Extrait fourni ->
La Banque mondiale estime qu'il faudrait de 60 à 80 milliards d'euros supplémentaires par an pour atteindre ces objectifs et permettre à des millions de personnes d'avoir accès à l'eau, à la santé, à l'éducation. Ce n'est ni plus ni moins ce que la France donne chaque année aux marchés financiers en paiement des intérêts de sa dette !

L'adoption d'une taxe sur les transactions financières est une revendication de longue date des députés communistes, du Parti du gauche, du Front de gauche en général et du mouvement social. Avec 8 000 milliards d'euros de transactions financières par jour, les fonds nécessaires au financement de l'aide au développement existent pour peu qu'on ose remettre en cause la spéculation internationale. Il y a peu de temps encore, les libéraux – surtout à la droite de cet hémicycle – qualifiaient cette proposition d'irréaliste, au motif qu'elle mettrait en cause la liberté du marché. Aujourd'hui, nous nous réjouissons de voir qu'il y a un consensus sur ce dispositif.

Mais alors, quel but assigner à cette taxe ? Aider les pays victimes d'un ordre économique générateur d'inégalités et de désastres écologiques, ou combler les déficits des pays développés ?

Données fournies ->
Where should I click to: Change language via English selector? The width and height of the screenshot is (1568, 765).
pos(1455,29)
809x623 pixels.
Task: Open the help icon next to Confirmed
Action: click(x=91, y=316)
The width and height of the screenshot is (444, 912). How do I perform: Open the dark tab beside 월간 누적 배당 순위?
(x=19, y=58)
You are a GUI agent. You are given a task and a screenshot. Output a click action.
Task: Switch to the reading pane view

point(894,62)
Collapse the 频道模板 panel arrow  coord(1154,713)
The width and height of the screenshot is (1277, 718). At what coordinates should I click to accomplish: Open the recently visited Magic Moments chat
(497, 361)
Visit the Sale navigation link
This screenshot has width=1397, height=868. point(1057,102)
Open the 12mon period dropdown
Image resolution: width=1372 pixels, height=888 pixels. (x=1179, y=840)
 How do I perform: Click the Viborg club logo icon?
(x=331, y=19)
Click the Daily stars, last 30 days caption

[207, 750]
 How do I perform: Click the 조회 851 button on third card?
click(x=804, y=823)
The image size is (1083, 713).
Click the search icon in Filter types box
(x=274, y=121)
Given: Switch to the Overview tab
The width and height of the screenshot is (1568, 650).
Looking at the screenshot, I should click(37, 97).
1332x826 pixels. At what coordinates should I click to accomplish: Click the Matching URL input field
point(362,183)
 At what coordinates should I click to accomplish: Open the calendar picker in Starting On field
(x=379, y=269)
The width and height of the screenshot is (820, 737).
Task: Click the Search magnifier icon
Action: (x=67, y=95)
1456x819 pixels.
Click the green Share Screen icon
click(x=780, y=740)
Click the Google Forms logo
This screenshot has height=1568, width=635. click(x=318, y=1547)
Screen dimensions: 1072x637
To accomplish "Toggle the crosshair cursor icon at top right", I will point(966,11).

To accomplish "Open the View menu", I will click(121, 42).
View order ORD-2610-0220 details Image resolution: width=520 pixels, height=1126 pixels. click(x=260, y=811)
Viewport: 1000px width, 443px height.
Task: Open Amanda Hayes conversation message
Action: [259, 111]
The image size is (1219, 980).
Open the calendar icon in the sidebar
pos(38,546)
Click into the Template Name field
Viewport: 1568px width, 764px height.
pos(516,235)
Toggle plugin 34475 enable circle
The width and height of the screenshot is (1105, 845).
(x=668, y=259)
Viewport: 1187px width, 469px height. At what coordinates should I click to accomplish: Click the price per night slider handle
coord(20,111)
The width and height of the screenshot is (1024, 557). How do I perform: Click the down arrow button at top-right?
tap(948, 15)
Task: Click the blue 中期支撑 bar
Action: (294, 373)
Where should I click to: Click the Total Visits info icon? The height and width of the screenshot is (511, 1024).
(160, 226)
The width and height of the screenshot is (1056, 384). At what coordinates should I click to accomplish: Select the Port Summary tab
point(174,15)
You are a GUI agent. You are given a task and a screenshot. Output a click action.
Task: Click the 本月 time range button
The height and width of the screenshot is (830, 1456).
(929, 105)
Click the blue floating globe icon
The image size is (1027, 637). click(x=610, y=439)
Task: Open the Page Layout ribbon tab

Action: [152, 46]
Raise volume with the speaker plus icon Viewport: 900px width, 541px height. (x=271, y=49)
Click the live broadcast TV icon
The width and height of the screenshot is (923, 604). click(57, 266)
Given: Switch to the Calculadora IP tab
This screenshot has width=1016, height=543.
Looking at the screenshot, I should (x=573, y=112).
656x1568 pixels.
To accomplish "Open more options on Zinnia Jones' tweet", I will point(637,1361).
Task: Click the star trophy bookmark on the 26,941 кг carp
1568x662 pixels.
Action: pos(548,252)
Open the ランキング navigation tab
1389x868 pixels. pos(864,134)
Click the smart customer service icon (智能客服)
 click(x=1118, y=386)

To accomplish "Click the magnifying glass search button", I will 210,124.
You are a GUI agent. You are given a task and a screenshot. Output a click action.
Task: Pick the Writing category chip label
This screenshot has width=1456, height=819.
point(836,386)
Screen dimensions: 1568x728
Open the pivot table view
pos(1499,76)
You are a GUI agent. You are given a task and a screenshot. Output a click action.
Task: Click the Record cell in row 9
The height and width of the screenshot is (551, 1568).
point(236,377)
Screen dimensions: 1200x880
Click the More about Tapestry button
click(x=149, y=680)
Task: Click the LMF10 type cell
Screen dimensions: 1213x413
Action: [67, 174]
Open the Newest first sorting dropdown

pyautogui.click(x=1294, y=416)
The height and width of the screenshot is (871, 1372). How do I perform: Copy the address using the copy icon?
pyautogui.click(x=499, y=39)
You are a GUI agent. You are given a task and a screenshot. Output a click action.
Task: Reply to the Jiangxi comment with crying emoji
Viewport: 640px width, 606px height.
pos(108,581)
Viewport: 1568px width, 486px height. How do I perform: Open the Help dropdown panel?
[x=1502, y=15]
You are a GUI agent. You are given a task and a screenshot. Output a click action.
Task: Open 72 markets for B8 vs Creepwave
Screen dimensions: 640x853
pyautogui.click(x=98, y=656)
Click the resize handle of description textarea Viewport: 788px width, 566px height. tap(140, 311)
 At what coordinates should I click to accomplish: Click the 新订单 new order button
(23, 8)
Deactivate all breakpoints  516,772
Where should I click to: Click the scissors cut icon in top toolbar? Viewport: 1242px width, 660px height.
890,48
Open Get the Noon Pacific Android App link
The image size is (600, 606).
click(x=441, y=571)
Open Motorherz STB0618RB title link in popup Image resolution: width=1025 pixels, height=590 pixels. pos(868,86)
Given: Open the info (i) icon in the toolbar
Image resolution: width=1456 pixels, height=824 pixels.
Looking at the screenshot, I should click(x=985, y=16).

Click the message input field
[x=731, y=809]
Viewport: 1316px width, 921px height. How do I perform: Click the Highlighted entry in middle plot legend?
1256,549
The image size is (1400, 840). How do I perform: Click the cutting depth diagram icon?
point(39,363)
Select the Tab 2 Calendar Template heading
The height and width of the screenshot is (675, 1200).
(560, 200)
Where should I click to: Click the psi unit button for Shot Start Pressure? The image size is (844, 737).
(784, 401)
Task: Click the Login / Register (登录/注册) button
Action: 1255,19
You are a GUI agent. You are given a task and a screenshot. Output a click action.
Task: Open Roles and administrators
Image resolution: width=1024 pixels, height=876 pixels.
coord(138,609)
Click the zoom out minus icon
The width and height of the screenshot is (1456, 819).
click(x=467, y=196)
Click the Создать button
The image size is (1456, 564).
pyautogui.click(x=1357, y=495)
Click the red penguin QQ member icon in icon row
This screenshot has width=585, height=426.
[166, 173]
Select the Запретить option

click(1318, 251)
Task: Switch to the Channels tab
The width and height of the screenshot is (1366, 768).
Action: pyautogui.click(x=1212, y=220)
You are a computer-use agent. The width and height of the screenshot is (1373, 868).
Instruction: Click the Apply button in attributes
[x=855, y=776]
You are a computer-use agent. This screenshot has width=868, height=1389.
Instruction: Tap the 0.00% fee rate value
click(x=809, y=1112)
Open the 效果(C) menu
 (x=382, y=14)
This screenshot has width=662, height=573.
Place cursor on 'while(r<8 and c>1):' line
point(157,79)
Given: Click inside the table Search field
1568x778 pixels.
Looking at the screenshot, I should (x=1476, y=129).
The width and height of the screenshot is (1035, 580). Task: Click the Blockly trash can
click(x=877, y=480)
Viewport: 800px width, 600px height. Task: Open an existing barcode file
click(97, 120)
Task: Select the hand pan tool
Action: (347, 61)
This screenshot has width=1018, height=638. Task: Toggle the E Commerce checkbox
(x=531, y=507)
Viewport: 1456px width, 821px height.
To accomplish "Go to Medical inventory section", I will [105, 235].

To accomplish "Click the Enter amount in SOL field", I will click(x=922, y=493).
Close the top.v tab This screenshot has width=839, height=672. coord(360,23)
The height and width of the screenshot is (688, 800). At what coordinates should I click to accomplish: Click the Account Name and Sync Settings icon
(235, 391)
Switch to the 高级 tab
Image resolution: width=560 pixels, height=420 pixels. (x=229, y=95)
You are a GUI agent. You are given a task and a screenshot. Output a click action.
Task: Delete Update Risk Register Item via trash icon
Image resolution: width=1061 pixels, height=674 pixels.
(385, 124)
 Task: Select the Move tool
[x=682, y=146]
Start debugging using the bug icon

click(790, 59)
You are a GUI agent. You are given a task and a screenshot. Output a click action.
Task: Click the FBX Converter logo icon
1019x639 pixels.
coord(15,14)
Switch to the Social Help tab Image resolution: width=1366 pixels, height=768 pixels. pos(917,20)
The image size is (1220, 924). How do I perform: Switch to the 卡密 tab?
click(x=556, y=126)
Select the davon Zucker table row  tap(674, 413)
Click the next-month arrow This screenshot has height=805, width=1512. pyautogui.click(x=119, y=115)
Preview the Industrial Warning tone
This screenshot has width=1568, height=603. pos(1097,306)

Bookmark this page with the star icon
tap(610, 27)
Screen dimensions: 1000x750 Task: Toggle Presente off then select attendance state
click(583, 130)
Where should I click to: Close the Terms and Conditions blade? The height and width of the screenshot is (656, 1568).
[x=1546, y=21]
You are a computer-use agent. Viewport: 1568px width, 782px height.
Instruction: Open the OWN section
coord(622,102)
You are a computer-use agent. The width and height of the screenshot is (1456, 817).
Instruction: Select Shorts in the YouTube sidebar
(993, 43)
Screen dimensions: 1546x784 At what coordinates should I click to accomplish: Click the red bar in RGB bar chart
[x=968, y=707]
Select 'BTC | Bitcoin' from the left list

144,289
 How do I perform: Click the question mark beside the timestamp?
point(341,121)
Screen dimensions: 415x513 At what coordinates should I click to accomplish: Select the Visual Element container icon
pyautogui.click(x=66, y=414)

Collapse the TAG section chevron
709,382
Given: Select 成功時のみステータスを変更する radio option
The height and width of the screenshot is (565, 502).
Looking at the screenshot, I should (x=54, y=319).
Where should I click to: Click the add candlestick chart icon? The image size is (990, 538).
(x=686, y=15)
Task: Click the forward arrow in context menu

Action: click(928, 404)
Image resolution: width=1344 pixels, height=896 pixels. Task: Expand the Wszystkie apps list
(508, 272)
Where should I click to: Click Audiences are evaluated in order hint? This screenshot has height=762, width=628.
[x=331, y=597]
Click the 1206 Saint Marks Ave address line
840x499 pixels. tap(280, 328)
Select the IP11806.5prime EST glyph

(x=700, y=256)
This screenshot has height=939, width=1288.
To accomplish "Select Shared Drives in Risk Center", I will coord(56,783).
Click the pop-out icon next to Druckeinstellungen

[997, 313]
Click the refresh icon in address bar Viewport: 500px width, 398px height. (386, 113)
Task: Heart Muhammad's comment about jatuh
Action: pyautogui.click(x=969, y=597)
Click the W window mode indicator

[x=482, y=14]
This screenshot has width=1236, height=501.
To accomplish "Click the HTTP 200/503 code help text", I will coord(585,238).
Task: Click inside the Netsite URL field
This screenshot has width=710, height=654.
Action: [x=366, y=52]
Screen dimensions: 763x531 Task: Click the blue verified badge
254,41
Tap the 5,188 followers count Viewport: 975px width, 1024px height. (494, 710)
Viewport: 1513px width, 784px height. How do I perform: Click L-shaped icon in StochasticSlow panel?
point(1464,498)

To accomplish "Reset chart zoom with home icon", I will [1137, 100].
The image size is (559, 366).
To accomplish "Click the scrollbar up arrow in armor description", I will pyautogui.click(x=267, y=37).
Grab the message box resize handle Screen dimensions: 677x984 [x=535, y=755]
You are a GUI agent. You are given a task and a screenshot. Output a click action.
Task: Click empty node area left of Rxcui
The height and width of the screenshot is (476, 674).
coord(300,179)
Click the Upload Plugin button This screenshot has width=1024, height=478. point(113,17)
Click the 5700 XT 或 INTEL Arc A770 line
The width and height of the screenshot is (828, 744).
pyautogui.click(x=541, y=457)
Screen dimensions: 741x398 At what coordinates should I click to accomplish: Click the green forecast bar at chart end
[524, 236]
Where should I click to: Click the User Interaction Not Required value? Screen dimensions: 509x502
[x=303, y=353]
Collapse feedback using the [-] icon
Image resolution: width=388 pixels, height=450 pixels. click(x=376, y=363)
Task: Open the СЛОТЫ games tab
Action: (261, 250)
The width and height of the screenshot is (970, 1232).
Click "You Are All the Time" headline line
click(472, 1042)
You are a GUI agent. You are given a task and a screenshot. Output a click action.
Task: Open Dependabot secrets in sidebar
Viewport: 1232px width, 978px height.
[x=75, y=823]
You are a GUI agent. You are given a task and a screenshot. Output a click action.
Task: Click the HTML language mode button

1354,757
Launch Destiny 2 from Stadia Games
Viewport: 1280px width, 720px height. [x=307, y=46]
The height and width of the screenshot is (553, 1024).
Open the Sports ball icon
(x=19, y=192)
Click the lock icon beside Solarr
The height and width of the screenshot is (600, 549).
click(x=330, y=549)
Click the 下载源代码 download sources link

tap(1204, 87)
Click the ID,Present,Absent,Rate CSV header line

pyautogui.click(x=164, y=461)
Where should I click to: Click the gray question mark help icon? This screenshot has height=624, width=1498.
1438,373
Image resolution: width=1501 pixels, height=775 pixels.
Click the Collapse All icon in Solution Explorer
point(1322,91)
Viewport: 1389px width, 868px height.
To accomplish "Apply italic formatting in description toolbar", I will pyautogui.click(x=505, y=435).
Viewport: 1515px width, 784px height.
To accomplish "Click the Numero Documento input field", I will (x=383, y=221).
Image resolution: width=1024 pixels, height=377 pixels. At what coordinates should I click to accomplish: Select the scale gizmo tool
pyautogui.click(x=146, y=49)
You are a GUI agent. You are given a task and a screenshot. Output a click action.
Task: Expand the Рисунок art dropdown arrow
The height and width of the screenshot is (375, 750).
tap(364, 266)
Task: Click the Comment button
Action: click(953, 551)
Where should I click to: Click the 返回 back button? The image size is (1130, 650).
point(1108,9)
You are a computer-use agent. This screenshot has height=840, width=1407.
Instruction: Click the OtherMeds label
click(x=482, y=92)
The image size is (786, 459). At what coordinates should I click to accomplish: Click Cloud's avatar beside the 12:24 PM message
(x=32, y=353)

Travail demandé -> Recopiez à l'identique, dans l'extrait consacré à la taxe sur les transactions financières, tout le passage allant de « La Banque mondiale » jusqu'à « de sa dette ! ».

Réponse complète ->
La Banque mondiale estime qu'il faudrait de 60 à 80 milliards d'euros supplémentaires par an pour atteindre ces objectifs et permettre à des millions de personnes d'avoir accès à l'eau, à la santé, à l'éducation. Ce n'est ni plus ni moins ce que la France donne chaque année aux marchés financiers en paiement des intérêts de sa dette !